►
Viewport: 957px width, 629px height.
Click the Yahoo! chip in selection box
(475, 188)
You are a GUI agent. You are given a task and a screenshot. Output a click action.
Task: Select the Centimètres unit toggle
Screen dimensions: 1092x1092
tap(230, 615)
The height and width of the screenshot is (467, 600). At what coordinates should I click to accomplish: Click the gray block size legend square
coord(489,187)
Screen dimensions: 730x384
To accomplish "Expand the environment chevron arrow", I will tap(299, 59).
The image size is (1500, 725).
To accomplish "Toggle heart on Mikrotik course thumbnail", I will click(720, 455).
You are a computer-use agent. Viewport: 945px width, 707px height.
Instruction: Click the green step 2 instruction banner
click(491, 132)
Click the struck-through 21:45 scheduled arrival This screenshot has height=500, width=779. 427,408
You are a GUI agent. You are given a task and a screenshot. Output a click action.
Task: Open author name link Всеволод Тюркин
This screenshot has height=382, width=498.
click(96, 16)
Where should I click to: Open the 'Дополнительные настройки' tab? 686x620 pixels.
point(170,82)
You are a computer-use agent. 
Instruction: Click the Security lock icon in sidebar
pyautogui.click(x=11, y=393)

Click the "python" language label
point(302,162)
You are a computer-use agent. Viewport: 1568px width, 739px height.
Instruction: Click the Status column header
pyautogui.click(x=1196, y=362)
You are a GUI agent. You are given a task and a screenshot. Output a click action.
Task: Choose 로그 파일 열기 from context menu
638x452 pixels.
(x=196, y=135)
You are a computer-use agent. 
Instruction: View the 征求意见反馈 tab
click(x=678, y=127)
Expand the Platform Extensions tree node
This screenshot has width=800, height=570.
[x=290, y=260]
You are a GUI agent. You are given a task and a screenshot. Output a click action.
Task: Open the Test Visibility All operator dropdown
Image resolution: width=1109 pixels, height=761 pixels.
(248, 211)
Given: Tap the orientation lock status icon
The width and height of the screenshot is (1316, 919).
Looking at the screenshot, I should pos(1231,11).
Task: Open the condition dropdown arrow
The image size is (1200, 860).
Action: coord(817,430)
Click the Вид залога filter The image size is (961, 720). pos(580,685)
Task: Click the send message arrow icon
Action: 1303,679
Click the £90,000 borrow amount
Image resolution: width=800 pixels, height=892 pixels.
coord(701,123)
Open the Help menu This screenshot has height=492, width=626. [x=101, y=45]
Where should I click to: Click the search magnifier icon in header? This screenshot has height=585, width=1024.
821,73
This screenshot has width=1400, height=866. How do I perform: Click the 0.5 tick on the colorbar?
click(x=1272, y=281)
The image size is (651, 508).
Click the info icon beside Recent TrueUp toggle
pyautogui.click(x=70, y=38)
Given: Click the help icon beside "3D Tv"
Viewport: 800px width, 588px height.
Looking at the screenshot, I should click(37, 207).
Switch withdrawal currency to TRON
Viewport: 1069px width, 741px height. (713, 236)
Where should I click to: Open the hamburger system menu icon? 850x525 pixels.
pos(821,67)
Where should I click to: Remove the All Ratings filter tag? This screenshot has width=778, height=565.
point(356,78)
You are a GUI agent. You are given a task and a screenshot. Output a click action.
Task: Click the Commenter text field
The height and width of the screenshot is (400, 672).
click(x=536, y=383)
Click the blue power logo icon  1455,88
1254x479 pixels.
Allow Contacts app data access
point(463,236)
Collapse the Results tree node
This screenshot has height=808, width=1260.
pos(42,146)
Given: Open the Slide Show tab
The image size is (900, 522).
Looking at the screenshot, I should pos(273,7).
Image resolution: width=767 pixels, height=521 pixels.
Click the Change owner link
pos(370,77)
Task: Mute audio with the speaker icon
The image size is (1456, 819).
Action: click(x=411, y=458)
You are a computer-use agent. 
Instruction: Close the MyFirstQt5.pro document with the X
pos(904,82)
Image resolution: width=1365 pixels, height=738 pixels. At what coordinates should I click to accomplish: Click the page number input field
◄
● REQUIREMENT
Return every line of the records above that contains the word "beside".

● PROBLEM SOLUTION
Click the info icon beside Recent TrueUp toggle
Given: Click the help icon beside "3D Tv"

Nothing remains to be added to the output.